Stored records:
= Beginning of Section =
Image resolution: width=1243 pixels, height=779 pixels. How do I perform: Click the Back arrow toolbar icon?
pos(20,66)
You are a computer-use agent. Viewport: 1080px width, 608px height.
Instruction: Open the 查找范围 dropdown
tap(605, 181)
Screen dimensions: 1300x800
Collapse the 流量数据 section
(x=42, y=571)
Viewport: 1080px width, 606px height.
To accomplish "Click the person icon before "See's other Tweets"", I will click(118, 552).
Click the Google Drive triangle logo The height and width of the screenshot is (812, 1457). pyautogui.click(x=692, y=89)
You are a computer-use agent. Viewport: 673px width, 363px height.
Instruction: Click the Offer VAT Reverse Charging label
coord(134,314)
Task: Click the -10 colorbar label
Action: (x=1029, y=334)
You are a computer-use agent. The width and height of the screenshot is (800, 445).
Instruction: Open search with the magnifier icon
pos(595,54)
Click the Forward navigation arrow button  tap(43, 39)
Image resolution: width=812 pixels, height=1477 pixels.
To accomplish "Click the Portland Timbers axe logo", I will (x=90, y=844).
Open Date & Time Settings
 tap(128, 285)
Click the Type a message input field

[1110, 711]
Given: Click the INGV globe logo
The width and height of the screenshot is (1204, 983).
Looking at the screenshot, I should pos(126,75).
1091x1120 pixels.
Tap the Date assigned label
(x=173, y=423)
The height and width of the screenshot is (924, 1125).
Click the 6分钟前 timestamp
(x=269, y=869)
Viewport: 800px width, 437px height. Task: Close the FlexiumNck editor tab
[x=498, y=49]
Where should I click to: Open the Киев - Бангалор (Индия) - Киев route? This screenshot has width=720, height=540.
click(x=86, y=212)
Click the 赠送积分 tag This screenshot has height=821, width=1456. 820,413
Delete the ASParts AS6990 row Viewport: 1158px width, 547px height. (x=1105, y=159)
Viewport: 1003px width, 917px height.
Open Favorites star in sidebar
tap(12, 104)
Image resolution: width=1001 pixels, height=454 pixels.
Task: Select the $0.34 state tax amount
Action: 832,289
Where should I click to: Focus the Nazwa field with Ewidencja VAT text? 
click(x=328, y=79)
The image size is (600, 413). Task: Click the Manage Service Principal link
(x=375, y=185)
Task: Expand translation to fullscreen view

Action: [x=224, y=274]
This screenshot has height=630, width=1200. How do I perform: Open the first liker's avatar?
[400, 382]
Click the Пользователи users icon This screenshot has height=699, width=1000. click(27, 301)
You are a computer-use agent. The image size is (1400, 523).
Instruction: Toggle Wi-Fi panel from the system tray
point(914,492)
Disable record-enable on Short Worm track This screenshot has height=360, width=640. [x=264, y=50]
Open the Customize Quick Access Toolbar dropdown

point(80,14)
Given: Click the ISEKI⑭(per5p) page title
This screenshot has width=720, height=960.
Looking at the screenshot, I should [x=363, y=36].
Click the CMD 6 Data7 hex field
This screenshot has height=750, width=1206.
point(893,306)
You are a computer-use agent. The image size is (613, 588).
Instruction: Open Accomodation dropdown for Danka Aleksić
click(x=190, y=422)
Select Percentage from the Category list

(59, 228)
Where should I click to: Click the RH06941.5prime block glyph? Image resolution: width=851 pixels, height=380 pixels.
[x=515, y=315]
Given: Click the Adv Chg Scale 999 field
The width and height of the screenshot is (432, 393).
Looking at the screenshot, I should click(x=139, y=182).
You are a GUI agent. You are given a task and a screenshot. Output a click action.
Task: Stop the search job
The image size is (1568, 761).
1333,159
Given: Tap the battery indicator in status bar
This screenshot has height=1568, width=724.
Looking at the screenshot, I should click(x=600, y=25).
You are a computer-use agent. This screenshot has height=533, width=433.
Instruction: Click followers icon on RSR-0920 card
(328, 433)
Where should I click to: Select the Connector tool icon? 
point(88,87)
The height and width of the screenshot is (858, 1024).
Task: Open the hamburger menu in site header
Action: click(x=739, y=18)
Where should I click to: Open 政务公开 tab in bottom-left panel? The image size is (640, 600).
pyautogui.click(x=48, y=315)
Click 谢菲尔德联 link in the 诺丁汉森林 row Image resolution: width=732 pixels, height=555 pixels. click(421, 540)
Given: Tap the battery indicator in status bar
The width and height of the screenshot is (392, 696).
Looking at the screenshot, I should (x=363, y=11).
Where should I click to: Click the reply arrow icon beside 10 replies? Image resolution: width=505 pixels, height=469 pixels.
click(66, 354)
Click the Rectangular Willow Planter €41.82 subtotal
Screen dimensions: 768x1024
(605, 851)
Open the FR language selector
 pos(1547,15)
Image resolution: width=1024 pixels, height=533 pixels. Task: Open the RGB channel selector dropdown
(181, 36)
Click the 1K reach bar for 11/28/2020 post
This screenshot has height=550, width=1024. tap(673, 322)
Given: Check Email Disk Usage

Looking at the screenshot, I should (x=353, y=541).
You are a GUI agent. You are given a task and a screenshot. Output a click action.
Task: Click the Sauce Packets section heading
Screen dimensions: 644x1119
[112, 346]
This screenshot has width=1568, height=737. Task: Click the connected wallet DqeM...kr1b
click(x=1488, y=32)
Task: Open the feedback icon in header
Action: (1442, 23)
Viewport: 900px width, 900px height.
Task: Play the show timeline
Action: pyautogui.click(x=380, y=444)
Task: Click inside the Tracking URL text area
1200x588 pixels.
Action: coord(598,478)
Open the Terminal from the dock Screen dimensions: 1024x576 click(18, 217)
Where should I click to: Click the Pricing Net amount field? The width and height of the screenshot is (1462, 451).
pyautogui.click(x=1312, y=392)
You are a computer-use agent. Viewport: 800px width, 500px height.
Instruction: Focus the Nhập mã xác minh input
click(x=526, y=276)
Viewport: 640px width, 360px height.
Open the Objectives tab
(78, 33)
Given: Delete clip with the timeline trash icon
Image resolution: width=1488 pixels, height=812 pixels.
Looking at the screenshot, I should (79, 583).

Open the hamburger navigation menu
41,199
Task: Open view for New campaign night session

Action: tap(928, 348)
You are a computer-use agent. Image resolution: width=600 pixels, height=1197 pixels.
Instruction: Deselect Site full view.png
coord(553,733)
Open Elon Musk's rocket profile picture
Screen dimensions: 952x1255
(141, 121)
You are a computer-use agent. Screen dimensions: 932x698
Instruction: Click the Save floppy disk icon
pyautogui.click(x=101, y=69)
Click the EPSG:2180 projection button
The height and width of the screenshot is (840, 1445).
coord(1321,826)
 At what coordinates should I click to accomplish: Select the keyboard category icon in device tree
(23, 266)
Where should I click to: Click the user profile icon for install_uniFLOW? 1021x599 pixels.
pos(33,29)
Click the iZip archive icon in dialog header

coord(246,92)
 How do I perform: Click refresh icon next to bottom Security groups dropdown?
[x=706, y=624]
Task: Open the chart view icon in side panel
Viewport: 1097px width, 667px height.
= End of Section =
A single number is the answer: the count of lines above that include the string "logo".

3